Return each entry unchanged.
-- SOURCE MATERIAL follows --
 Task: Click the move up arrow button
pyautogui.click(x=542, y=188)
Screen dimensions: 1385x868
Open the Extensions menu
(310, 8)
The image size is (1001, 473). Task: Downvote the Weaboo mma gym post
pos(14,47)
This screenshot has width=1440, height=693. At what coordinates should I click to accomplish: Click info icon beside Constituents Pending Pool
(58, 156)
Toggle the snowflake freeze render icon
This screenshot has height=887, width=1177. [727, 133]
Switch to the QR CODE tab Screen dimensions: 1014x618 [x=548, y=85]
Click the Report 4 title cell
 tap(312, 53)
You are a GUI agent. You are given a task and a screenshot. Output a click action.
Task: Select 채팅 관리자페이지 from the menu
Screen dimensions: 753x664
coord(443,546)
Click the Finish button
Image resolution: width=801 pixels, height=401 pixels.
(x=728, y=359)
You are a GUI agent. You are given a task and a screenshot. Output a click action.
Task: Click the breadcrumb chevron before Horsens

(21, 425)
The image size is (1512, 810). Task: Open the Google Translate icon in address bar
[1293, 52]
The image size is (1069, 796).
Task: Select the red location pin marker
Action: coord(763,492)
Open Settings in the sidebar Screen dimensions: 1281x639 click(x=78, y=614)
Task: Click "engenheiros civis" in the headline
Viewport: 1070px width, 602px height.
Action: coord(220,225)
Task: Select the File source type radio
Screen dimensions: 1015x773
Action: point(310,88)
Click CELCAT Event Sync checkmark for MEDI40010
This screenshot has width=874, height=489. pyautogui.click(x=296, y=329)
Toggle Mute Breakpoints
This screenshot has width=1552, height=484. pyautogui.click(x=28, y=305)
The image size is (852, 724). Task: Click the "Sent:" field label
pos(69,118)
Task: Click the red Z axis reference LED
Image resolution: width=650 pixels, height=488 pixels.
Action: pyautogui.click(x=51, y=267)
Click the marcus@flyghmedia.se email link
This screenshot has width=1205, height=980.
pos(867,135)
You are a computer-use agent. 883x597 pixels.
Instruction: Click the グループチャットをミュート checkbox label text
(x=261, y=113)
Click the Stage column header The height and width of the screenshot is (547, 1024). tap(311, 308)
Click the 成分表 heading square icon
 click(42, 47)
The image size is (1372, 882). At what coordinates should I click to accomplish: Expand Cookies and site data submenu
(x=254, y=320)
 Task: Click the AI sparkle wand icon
-- SOURCE MATERIAL concluded --
* THE ANSWER
 Task: Click the move up arrow button
pyautogui.click(x=542, y=188)
Screen dimensions: 1385x868
Open the Extensions menu
(310, 8)
The image size is (1001, 473). Task: Downvote the Weaboo mma gym post
pos(14,47)
This screenshot has width=1440, height=693. At what coordinates should I click to accomplish: Click info icon beside Constituents Pending Pool
(58, 156)
Toggle the snowflake freeze render icon
This screenshot has height=887, width=1177. [727, 133]
Switch to the QR CODE tab Screen dimensions: 1014x618 [x=548, y=85]
Click the Report 4 title cell
 tap(312, 53)
You are a GUI agent. You are given a task and a screenshot. Output a click action.
Task: Select 채팅 관리자페이지 from the menu
Screen dimensions: 753x664
coord(443,546)
Click the Finish button
Image resolution: width=801 pixels, height=401 pixels.
(x=728, y=359)
You are a GUI agent. You are given a task and a screenshot. Output a click action.
Task: Click the breadcrumb chevron before Horsens

(21, 425)
The image size is (1512, 810). Task: Open the Google Translate icon in address bar
[1293, 52]
The image size is (1069, 796).
Task: Select the red location pin marker
Action: coord(763,492)
Open Settings in the sidebar Screen dimensions: 1281x639 click(x=78, y=614)
Task: Click "engenheiros civis" in the headline
Viewport: 1070px width, 602px height.
Action: coord(220,225)
Task: Select the File source type radio
Screen dimensions: 1015x773
Action: point(310,88)
Click CELCAT Event Sync checkmark for MEDI40010
This screenshot has width=874, height=489. pyautogui.click(x=296, y=329)
Toggle Mute Breakpoints
This screenshot has width=1552, height=484. pyautogui.click(x=28, y=305)
The image size is (852, 724). Task: Click the "Sent:" field label
pos(69,118)
Task: Click the red Z axis reference LED
Image resolution: width=650 pixels, height=488 pixels.
Action: pyautogui.click(x=51, y=267)
Click the marcus@flyghmedia.se email link
This screenshot has width=1205, height=980.
pos(867,135)
You are a computer-use agent. 883x597 pixels.
Instruction: Click the グループチャットをミュート checkbox label text
(x=261, y=113)
Click the Stage column header The height and width of the screenshot is (547, 1024). tap(311, 308)
Click the 成分表 heading square icon
 click(42, 47)
The image size is (1372, 882). At what coordinates should I click to accomplish: Expand Cookies and site data submenu
(x=254, y=320)
 Task: Click the AI sparkle wand icon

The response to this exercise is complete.